Laura Sarabia, una de las personas más cercanas al mandatario colombiano Gustavo Petro, decidió dejar su puesto como ministra de Relaciones Exteriores después de una carrera política corta pero intensa, durante la cual desempeñó cuatro roles estratégicos en el gobierno actual. Su renuncia al Ministerio fue el resultado de múltiples desavenencias con la Casa de Nariño y después de varios eventos que suscitaron significativa controversia pública y provocaron tensiones internas en el Ejecutivo.
Sarabia, politóloga de 31 años y nacida en Bogotá en el seno de una familia de clase media, se convirtió en la canciller más joven en la historia del país. Su renuncia fue oficializada mediante una carta publicada en redes sociales, donde expresó su desacuerdo con algunas decisiones recientes de la administración y dejó entrever un distanciamiento progresivo con el presidente.
La exministra mencionó que en días recientes se implementaron acciones con las que no estaba de acuerdo, lo cual la llevó a dimitir por «consistencia personal y respeto institucional». Una de las desavenencias más notables fue el debate sobre el trámite de expedición de pasaportes, que desde septiembre será gestionado por una entidad pública colombiana en cooperación con un aliado internacional. Sarabia veía esta decisión como arriesgada debido a la carencia de preparación técnica del nuevo sistema.
Previo a su paso por la Cancillería, Sarabia había ocupado varios cargos de alta responsabilidad. Fue jefa del Despacho Presidencial, directora del Departamento Administrativo de la Presidencia y responsable del Departamento de Prosperidad Social. Su ascenso en el gobierno fue meteórico, pasando de ser asesora de un senador al corazón del Ejecutivo. En campaña electoral, fue considerada una pieza fundamental en la estrategia de Petro, quien ha elogiado públicamente su disciplina, capacidad organizativa y lealtad.
No obstante, su tiempo en el gobierno no estuvo libre de controversias. El incidente más serio fue denominado “niñeragate”, un escándalo que surgió tras la revelación de un supuesto uso ilegal de polígrafo a la cuidadora de su hijo, en la residencia presidencial. Más tarde, se descubrió que tanto esta empleada del hogar como otra trabajadora fueron sujetas a intervenciones telefónicas indebidas por parte de integrantes de la Policía Nacional. Como resultado, dos oficiales recibieron condenas judiciales.

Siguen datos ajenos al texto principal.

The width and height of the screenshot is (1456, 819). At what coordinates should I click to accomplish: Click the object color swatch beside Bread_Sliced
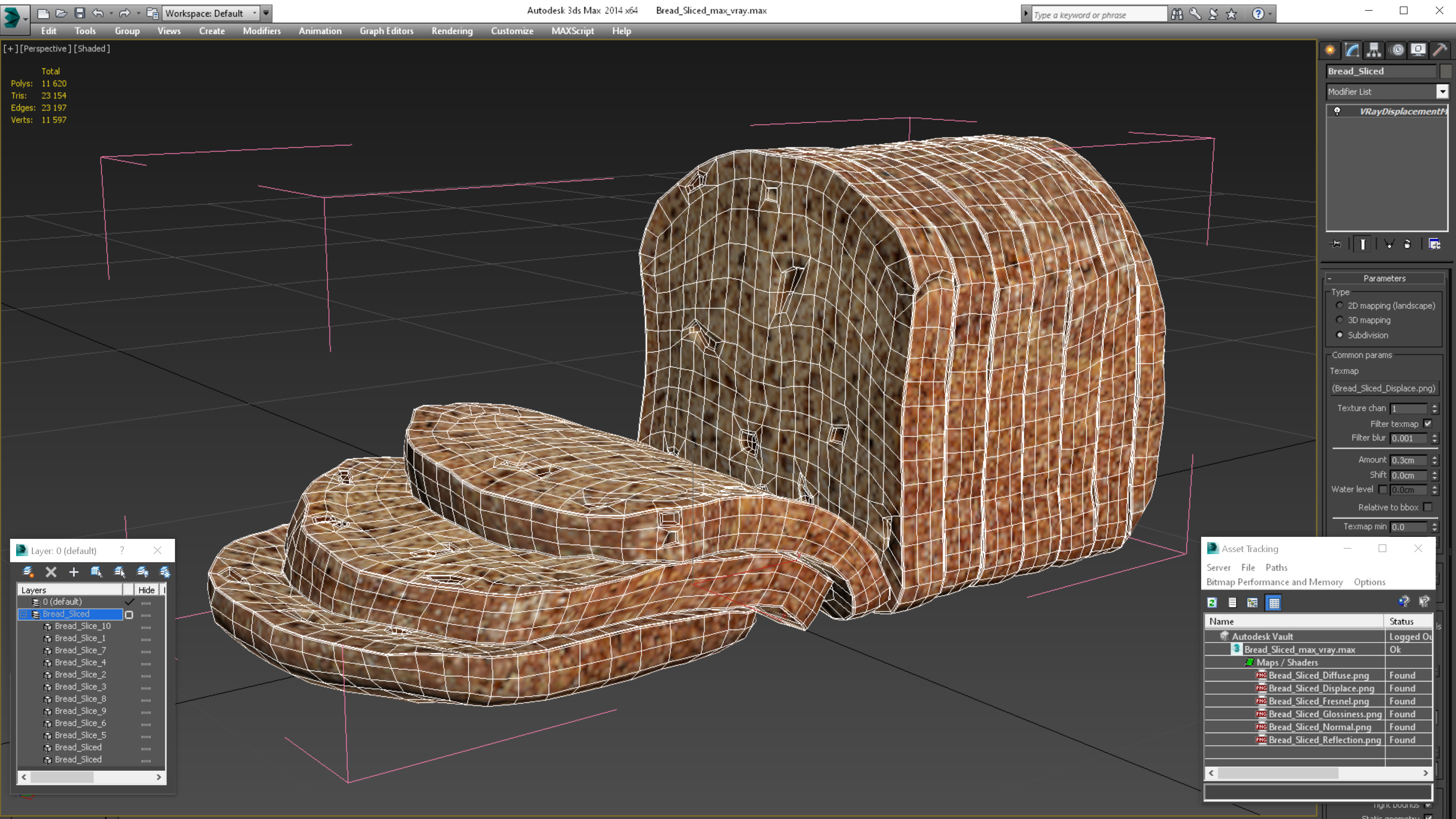click(1445, 71)
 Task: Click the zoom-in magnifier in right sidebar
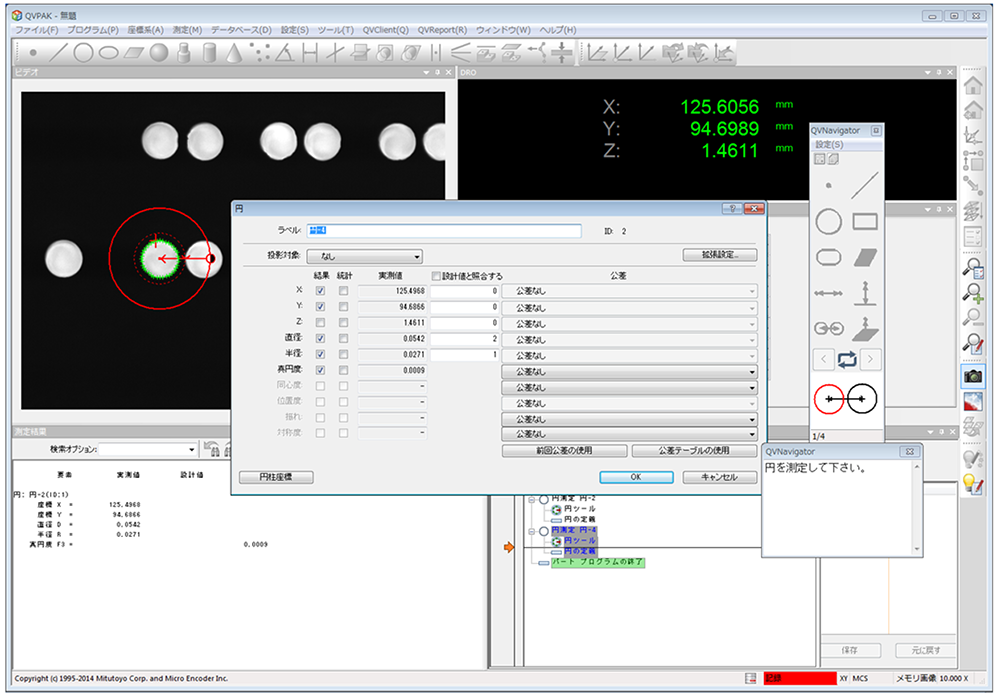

El bochorno causó su primer retiro del gobierno, pero Sarabia volvió pronto en una diferente posición importante. En ese período, se divulgaron grabaciones de charlas con su exjefe político, quien ocupa actualmente el cargo de ministro del Interior, donde quedaban claras las tensiones y recriminaciones mutuas. Varios meses después, la exfuncionaria llevó una denuncia contra este ministro a la Fiscalía por maltratos verbales y de género, agravando aún más la división interna.
Su presencia en el gabinete fue cuestionada por algunos sectores, no solo por los escándalos, sino también por su estilo de liderazgo, considerado por algunos colegas como centralizador y excluyente. Altas funcionarias del gobierno manifestaron públicamente desacuerdos con su forma de ejercer el poder, acusándola incluso de bloquear el acceso al presidente a otros miembros del Ejecutivo.
La incorporación de Sarabia al Ministerio de Relaciones Exteriores fue vista como un esfuerzo del presidente para asignarle un papel con más proyección internacional, alejándola de las tareas internas directas. En su corta administración, fomentó vínculos bilaterales, facilitó reuniones diplomáticas de alto nivel y se involucró en foros multilaterales. No obstante, su tiempo en el puesto fue breve: solo cinco meses después de asumir el cargo, optó por renunciar.
A pesar de las controversias que rodearon su figura, Sarabia demostró una capacidad singular para ocupar espacios de poder en un entorno político altamente volátil. Su futuro político es incierto, aunque es considerada por analistas como una figura que podría regresar al escenario nacional, ya sea en el Ejecutivo o desde otro rol de influencia.
Su renuncia marca el final de un ciclo y profundiza el debate sobre la conducción interna del gobierno, el peso de las decisiones personales en la gestión pública y los límites de la lealtad en el ejercicio del poder. En medio de un clima de creciente tensión dentro del oficialismo, la salida de una de las funcionarias más cercanas al presidente deja al descubierto las fracturas internas y las dificultades para mantener la cohesión en el equipo de gobierno.